Laser-ablated thorium atoms have been reacted with CO molecules during condensation in excess neon. Absorptions at 617.7 and 812.2 cm^-1 are assigned to Th−C and Th−O stretching vibrations of the CThO molecule. Absorptions at 2048.6, 1353.6, and 822.5 cm^-1 are assigned to the OThCCO molecule, which is formed by CO addition to CThO and photochemical rearrangement of Th(CO)₂. The OThCCO molecule undergoes further photoinduced rearrangement to OTh(η³-CCO), which is characterized by C−C, C−O, and Th−O stretching vibrations at 1810.8, 1139.2, and 831.6 cm^-1. The Th(CO)_n (n = 1−6) complexes are formed on deposition or on annealing.

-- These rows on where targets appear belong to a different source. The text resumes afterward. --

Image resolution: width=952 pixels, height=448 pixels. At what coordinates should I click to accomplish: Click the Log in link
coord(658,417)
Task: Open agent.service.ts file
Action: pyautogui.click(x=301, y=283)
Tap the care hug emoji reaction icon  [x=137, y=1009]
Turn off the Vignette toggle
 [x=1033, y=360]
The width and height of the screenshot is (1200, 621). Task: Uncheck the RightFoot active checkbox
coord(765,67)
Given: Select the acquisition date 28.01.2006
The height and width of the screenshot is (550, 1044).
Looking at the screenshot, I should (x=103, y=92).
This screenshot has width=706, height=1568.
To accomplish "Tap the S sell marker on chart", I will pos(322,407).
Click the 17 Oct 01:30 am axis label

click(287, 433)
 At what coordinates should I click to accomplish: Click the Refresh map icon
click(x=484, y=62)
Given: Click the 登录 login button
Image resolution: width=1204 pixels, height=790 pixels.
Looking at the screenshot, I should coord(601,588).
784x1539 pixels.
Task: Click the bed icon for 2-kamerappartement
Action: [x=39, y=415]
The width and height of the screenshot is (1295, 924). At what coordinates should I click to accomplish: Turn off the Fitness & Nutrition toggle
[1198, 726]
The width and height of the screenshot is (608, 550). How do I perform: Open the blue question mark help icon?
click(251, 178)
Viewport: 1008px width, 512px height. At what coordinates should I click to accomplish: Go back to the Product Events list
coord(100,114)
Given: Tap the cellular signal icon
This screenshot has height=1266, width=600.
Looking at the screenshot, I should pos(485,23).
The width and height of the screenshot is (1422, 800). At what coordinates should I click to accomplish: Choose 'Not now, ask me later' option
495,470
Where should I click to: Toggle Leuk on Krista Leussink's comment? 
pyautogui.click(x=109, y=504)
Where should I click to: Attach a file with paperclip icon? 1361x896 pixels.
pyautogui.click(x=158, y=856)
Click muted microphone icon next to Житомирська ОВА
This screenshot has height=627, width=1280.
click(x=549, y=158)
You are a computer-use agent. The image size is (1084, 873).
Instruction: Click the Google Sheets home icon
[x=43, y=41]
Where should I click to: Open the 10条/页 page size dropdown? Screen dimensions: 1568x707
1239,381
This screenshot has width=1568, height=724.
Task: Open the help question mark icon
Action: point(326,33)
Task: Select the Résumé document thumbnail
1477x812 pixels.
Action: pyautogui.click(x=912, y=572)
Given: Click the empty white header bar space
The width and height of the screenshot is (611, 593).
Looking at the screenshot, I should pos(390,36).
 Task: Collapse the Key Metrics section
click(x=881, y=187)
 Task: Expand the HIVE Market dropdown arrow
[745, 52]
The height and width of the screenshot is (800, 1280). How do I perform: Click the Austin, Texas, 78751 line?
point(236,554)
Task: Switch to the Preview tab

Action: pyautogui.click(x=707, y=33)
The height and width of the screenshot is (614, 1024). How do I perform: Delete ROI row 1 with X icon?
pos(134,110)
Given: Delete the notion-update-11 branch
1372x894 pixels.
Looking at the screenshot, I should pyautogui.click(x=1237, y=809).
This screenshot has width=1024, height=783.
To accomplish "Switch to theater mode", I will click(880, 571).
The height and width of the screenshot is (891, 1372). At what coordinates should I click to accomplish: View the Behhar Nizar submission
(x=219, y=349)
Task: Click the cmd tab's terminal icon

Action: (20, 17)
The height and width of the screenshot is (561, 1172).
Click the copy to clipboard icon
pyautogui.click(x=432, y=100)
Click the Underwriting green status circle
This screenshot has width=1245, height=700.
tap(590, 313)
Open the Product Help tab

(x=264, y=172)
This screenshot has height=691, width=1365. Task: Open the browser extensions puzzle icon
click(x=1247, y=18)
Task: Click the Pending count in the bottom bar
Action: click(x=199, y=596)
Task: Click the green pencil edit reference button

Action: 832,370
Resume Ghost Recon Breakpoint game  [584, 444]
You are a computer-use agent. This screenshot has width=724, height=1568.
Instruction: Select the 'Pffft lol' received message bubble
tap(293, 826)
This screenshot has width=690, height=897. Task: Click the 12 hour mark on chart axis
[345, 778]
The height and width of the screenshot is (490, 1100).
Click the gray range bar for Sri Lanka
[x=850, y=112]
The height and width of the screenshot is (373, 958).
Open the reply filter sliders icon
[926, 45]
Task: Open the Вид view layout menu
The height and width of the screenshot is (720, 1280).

Evidence is also presented for the CThO^- and Th(CO)₂^- anions, which are formed by electron capture of neutral molecules. Relativistic density functional theory (DFT) calculations of the geometry structures, vibrational frequencies, and infrared intensities strongly support the experimental assignments. It is found that CThO is an unprecedented actinide-containing carbene molecule with a triplet ground state and an unusual bent structure (∠CThO = 109°). The OThCCO molecule has a bent structure while its rearranged product OTh(η³-CCO) is found to have a unique exocyclic structure with side-bonded CCO group. We also find that both Th(CO)₂ and Th(CO)₂^- are, surprisingly, highly bent, with the ∠C−Th−C bond angle being close to 50°; the unusual geometries are the result of extremely strong Th-to-CO back-bonding, which causes significant three-centered bonding among the Th atom and the two C atoms.